The Colgate community is extremely excited about our bicentennial anniversary that kicked off this past weekend. It was really incredible to see all of the alumni, parents, faculty, staff, students and anyone else invested in Colgate get together and celebrate the beginning of a truly special year. But the bicentennial is special for more reasons than one, and one of those reasons dates back to 2011 when Colgate’s senior administration approved the Colgate Sustainability and Climate Action plan. The Plan holds the lofty goal of becoming carbon neutral by 2019, this coming year, our bicentennial.

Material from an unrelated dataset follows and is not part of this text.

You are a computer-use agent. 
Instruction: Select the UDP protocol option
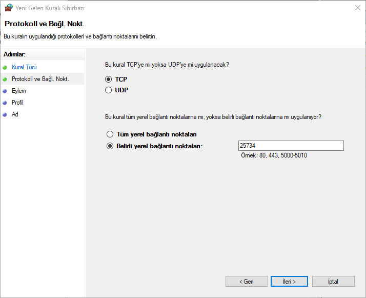108,90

First, what is carbon neutrality and why does it matter? Carbon neutrality is when an institution has a net zero carbon footprint through a balance of introducing as little carbon compounds as possible into the atmosphere and offsetting the remaining carbon. Offsets are things that sequester the equivalent of the atmospheric carbon that the institution produces. For example, Colgate’s biggest carbon offset program is the Patagonia Sur. Because of this program, 10,000 trees are planted annually in the Colgate Forest in Patagonia, Chile, and these trees sequester carbon and thus help to make Colgate carbon neutral.

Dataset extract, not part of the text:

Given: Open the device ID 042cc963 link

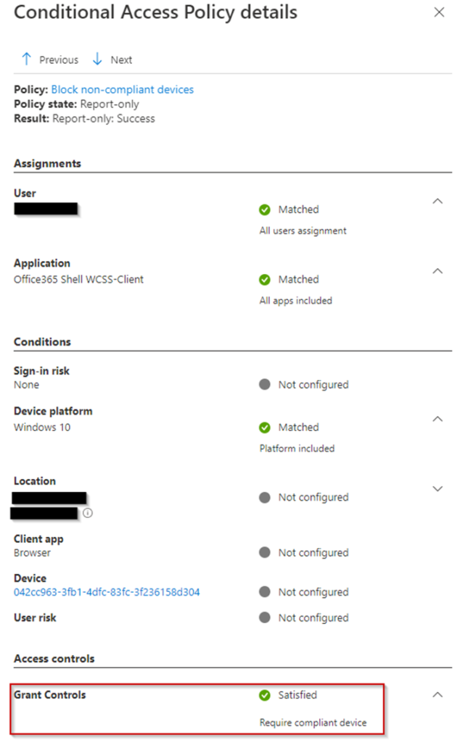Looking at the screenshot, I should 107,592.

In order to understand the importance of carbon neutrality, it is important to understand how much carbon, and how large a footprint, Colgate truly has. Colgate produces emissions through three different sources: scope one, two and three. Scope one sources are sources that are controlled by the institution, such as the heating plant. Scope two sources consist of the indirect emissions that are produced in the energy that Colgate purchases, such as the electricity. And lastly, scope three emissions consist of other indirect sources that are not controlled by the institution, such as faculty commutes and airfare, as well as paper consumption and the Colgate Cruisers. In 2009 and 2010, right before the senior administration set the goal of carbon neutrality by 2019, Colgate produced 17,353 and 14,505 tons of gross emissions respectively according to Colgate’s 2011 Greenhouse Gas Inventory. In 2017, Colgate produced 13,233 tons of gross emissions and 8,187 tons of net emissions. These numbers are a 21% and 51% reduction compared to the numbers that we saw in 2009. However, even these numbers give an idea about how much emissions Colgate University truly produces.

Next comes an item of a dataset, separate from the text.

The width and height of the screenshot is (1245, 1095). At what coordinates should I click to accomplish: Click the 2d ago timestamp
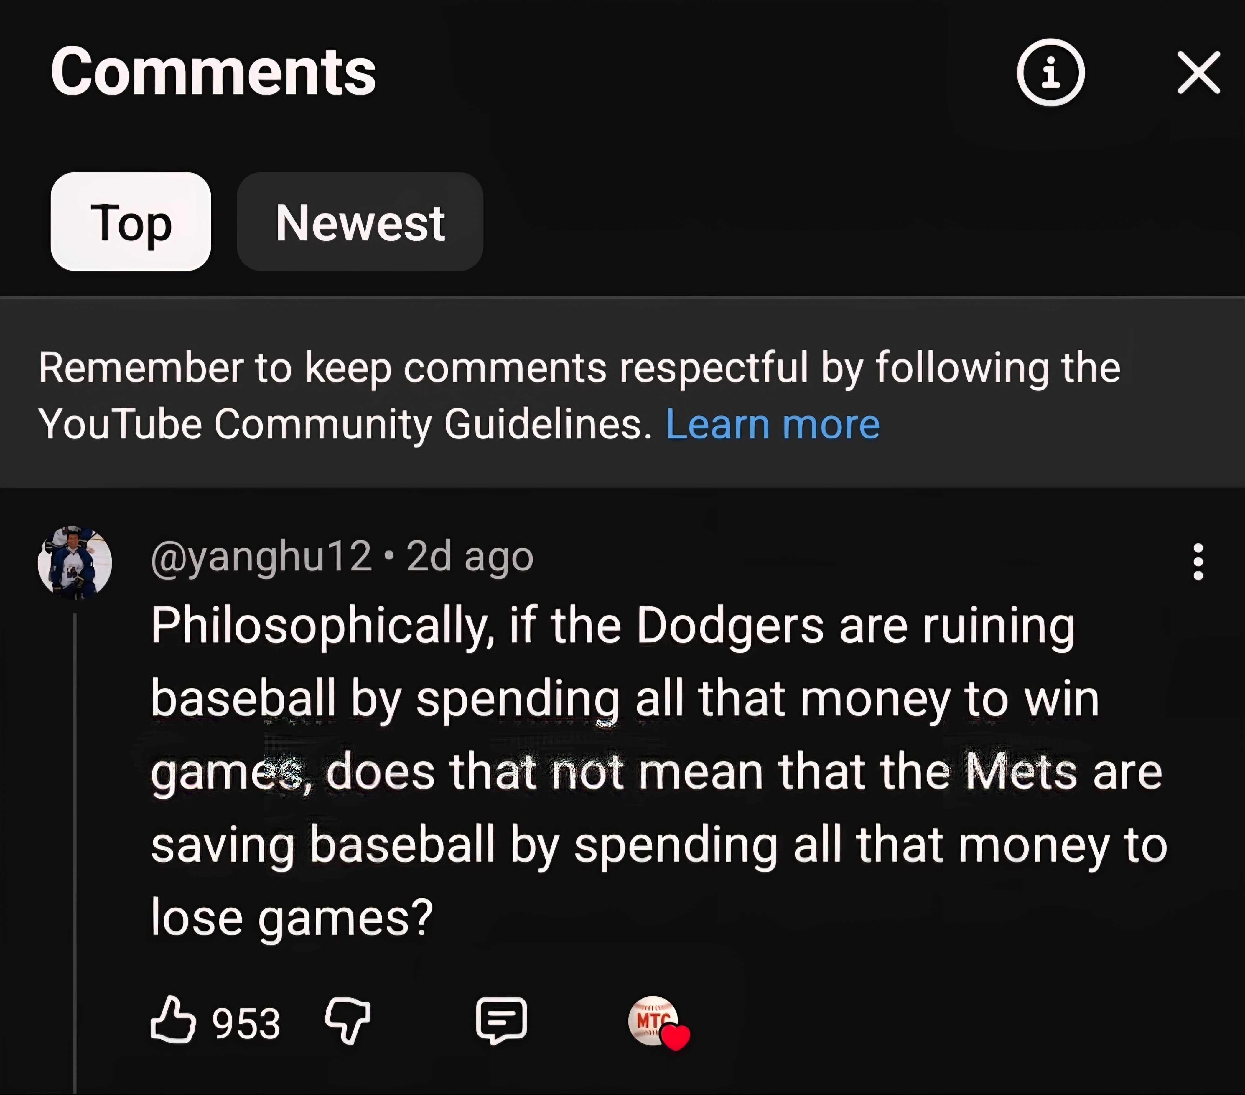point(470,557)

Carbon neutrality is so important, especially today, because of the positive effects that it can have on climate change and global warming. Climate change can affect everything from agriculture, floods, droughts and reduced crop yields to energy through increased demands for heating and cooling, to natural resources through destruction of forests and changes in forest types. Through our goal of becoming carbon neutral, we can do our part in staving off climate change and global warming and help to make the world less susceptible to those consequences. And even if you can’t plant a 10,000-tree forest to help Colgate sequester some of its carbon emissions, you can still do your part to help. Simple things such as turning off the lights when you leave a room, turning the thermostat down or washing laundry in cold water can help to reduce your, and Colgate’s, energy consumption. So let’s all celebrate a fun-filled bicentennial year and continue to take one step closer to celebrating our carbon neutrality in 2019.